Problems ->
a – In the article on a computer that lets a young man speak, which school does Elizabeth Buckley teach at?
b – Pick up the article on a computer that lets a young man speak after its final sentence and carry it further.

Document section ->
Computer enables young man without a voice to talk about marriage, basketball

No one really knew what thoughts were locked inside Anselmo until he started using a computer. Anselmo, 20 years old, has a handicap that prevents his speaking. He communicates using a computer that speaks with a voice synthesizer.

Six months ago, Anselmo did not communicate one word. Today, he has the vocabulary of a junior high-school student.

Elizabeth Buckley, his teacher at the English High School in Boston (a public school with a special area for handicapped students), says that before Anselmo had access to the computer he was visibly frustrated and unwilling to use his paper communication board with words and symbols on it.

Technology now makes it possible for Anselmo to learn and to express his own character and concerns -- concerns about marriage and the Boston Celtics, concerns of a young man.

Denise, who is also handicapped, now takes computer programming with nonhandicapped kids. She knows a little Basic, a programming language, and is working on a r'esum'e. Like Anselmo, the computer and voice synthesizer have changed her life, allowing her to communicate and venture beyond the school's sheltered workshop for severely handicapped students into a mainstream curriculum. She hopes to get a job using her programming skills.

Dataset content ->
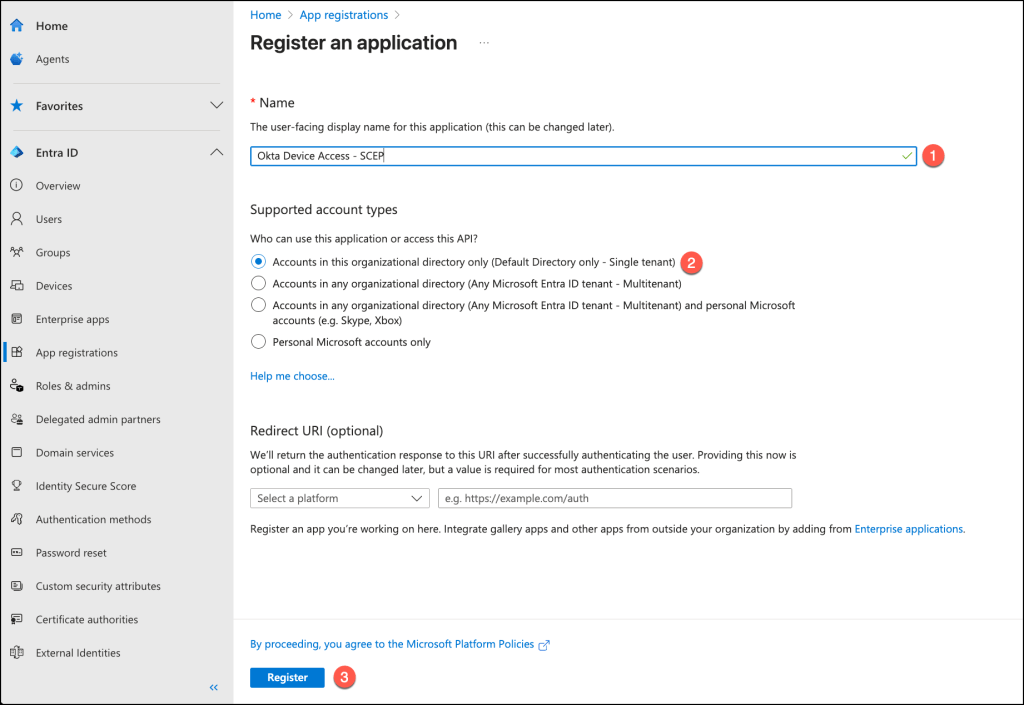Click the Devices icon

16,286
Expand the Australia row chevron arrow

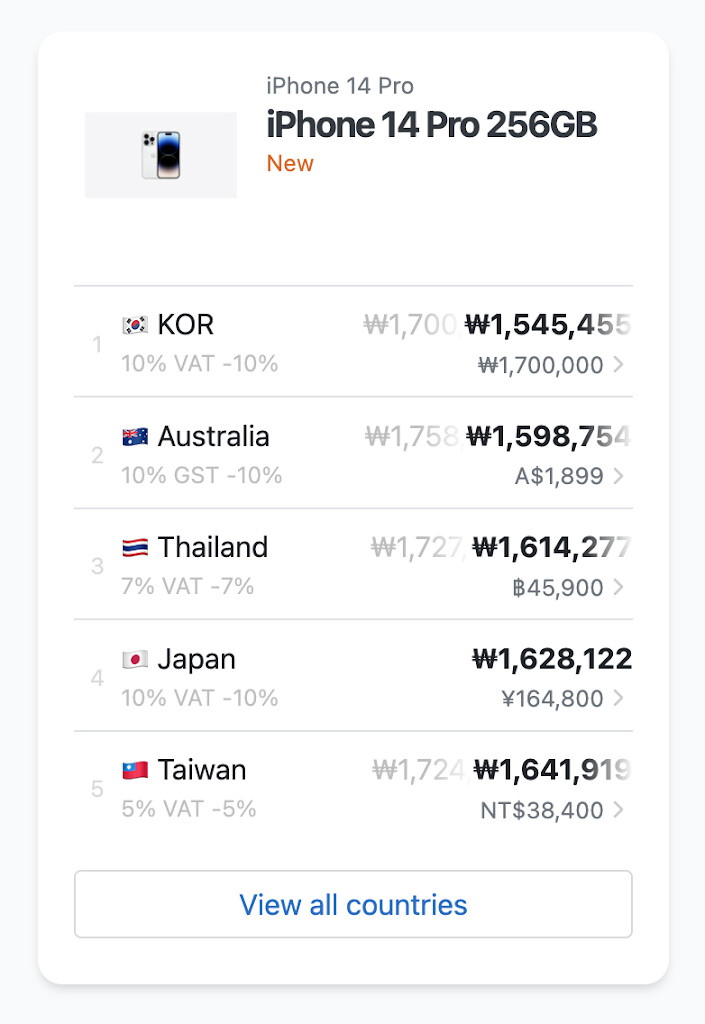(619, 476)
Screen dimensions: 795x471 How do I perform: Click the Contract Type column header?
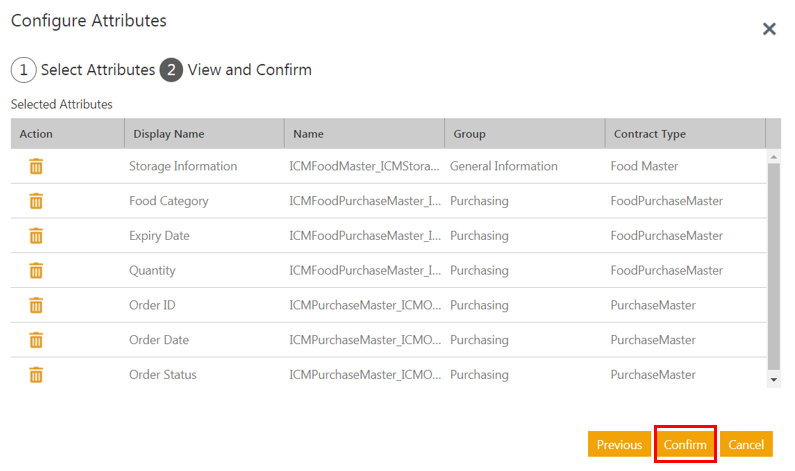pyautogui.click(x=649, y=134)

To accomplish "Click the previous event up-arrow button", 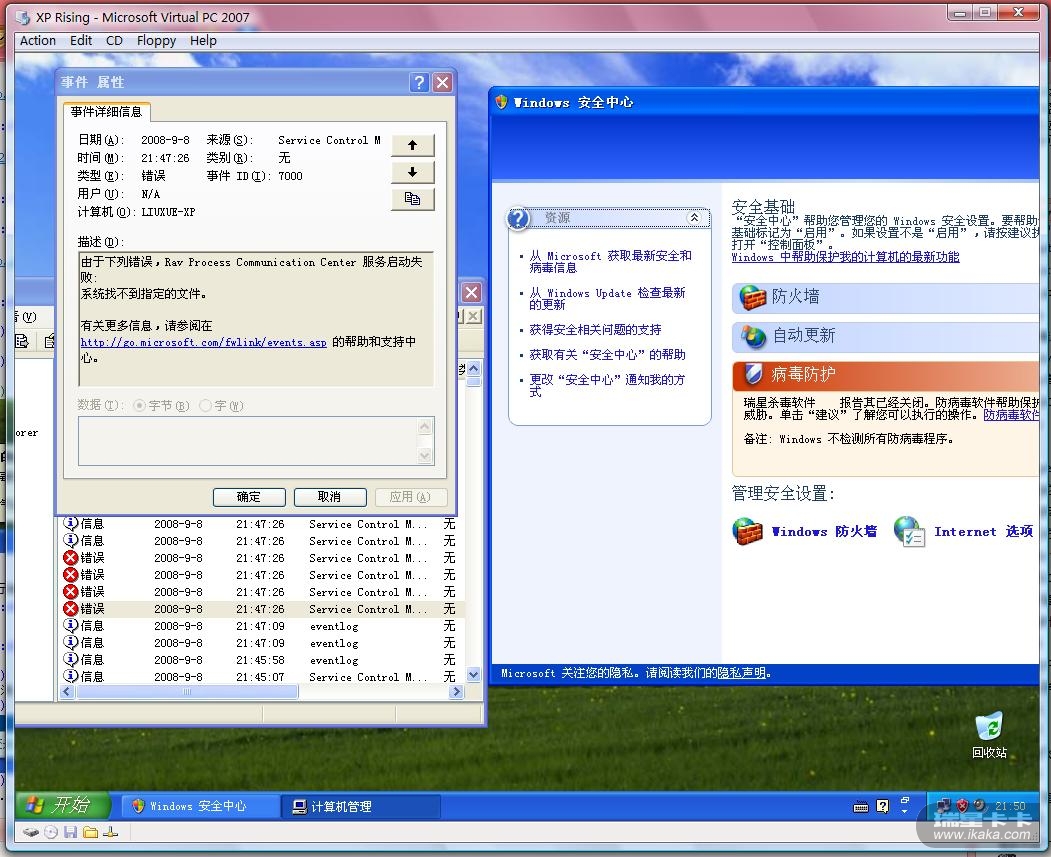I will 412,146.
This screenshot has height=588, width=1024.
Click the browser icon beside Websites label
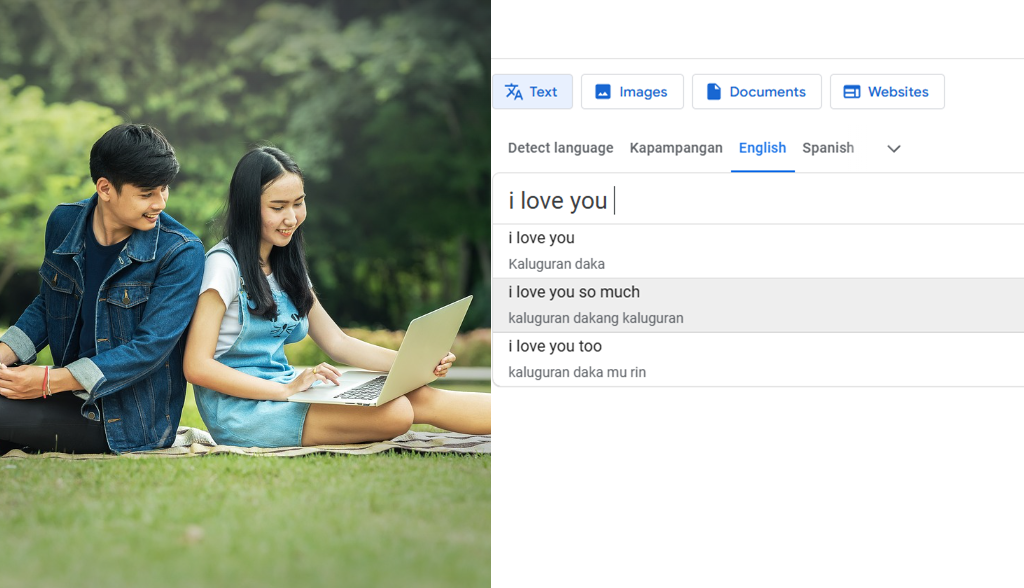click(x=853, y=91)
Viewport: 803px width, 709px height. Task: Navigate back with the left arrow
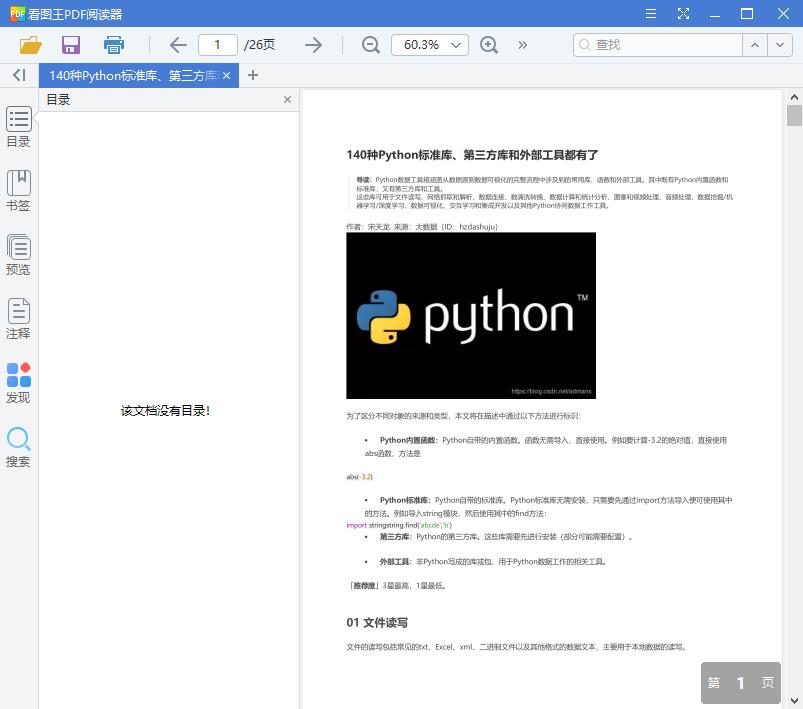pyautogui.click(x=177, y=45)
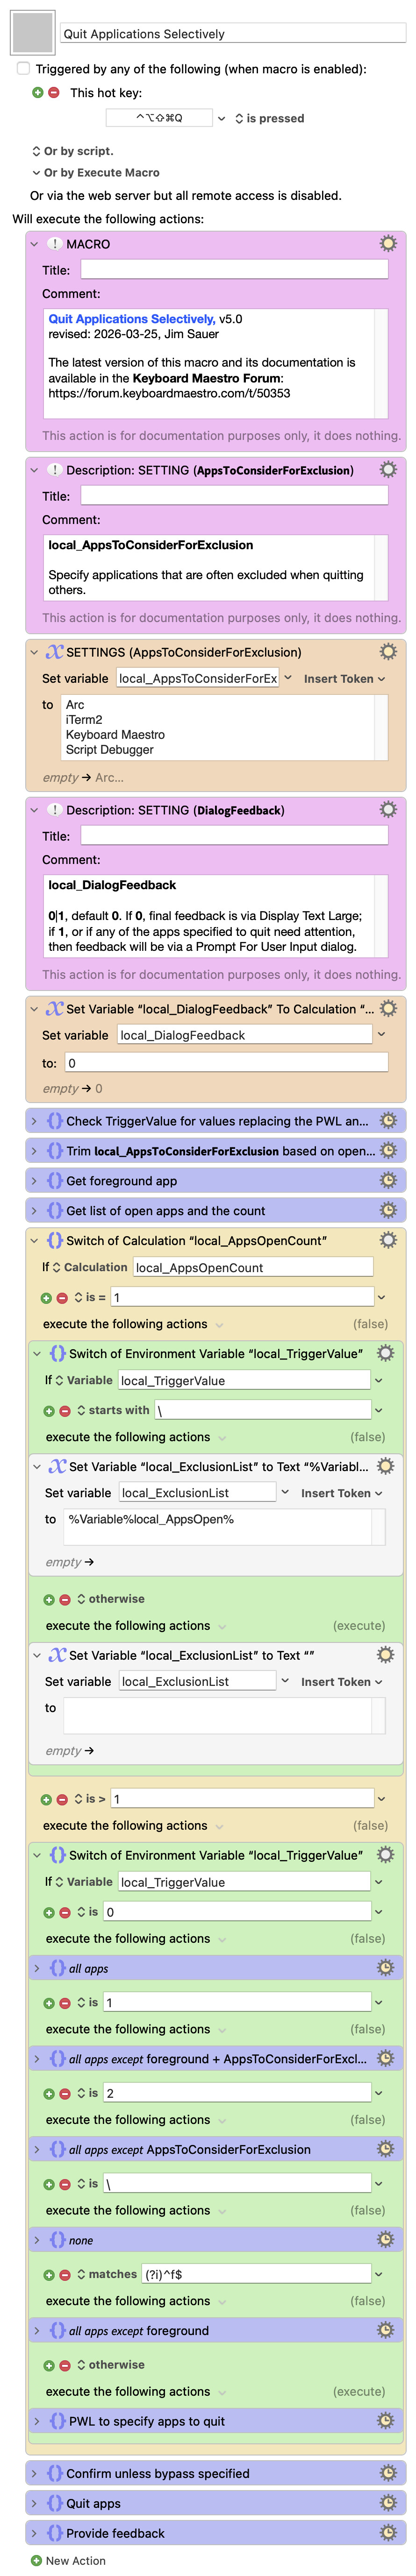Click the macro name text field

[232, 34]
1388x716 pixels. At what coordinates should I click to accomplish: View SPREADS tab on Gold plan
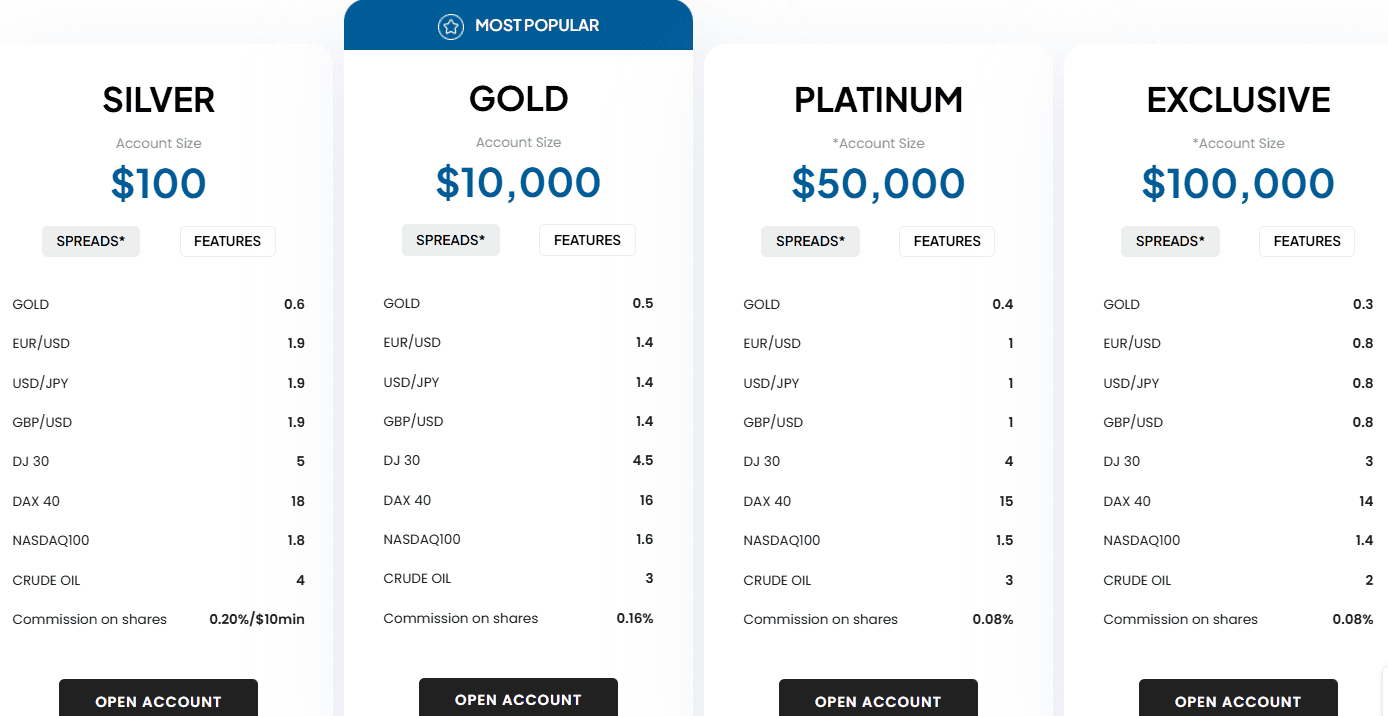(450, 240)
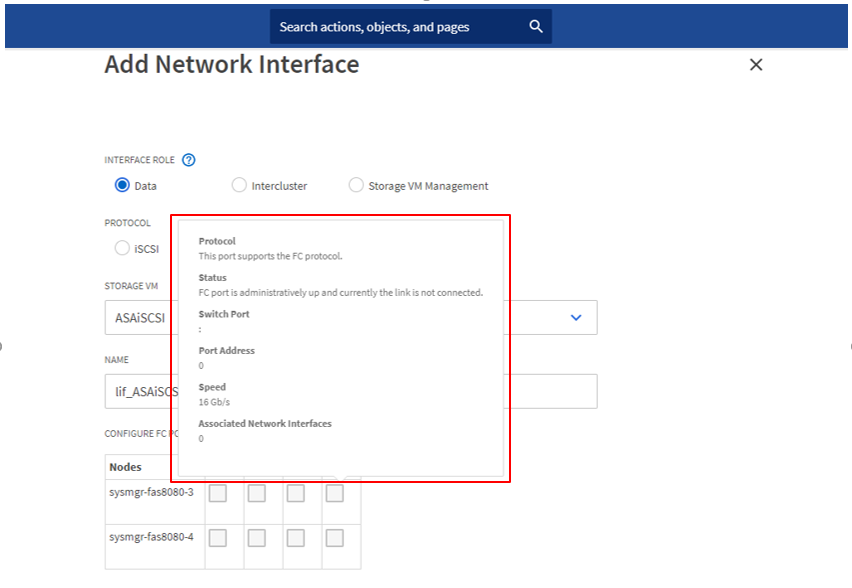Click the magnifying glass search icon
This screenshot has width=852, height=588.
[x=536, y=27]
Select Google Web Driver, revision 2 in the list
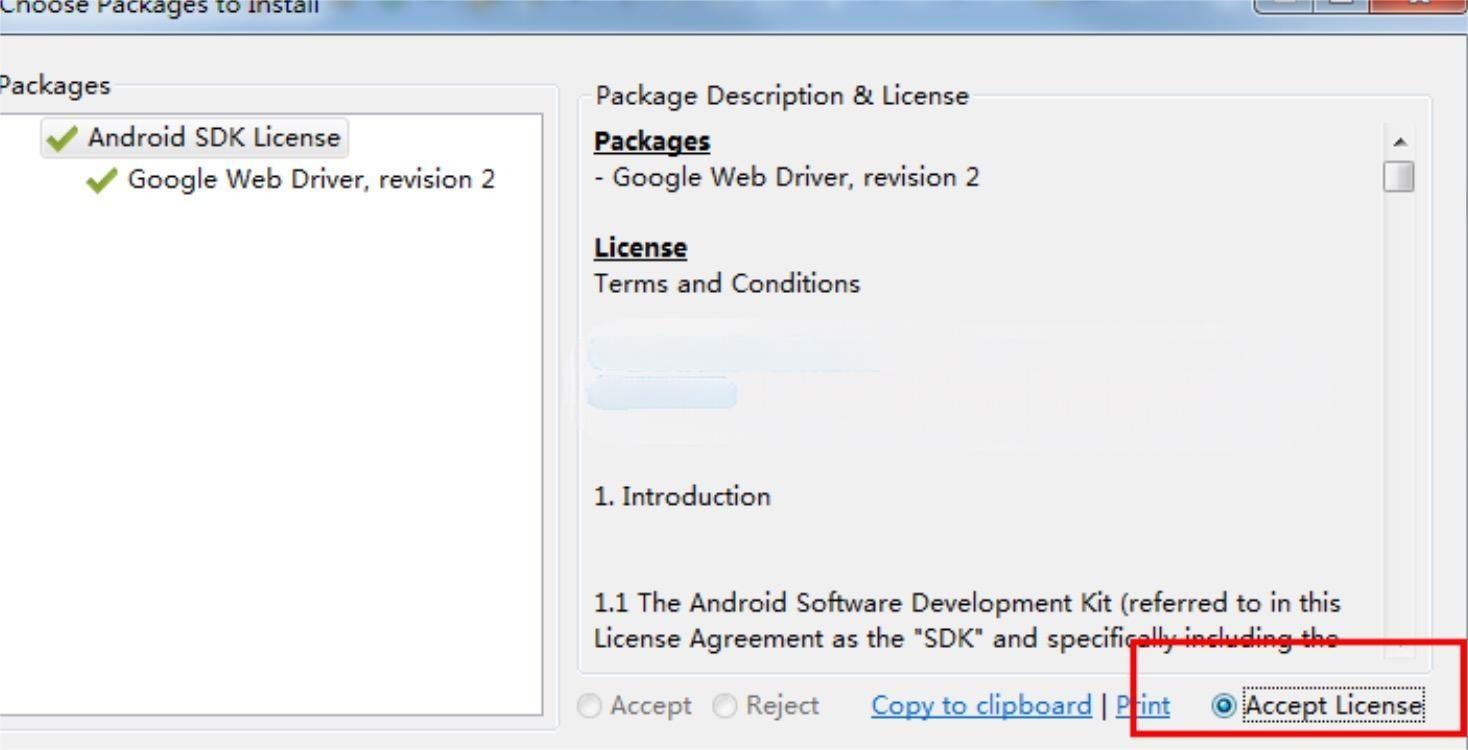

Answers by task ->
a – The English High School in Boston.

b –
``We can't see where they're going to stop,'' says Ms. Buckley. ``The next step is to teach them vocational skills, word processing, database programming. Right now they get only sheltered employment,'' doing manual tasks like grouping combs into bunches with rubber bands. ``Computers may open the door to competitive employment,'' she says.

Boston is among the most active cities in bringing technology to special education. In part, that is due to the efforts of Madalaine Pugliese, the coordinator of Boston's Special Education Technology Resource Center.

The center, which was established in 1984, tests and supplies equipment for handicapped students and trains teachers to use it as a learning aid. Examples include devices that help students with limited mobility to manipulate computer keyboards and magnified video displays for those with vision problems.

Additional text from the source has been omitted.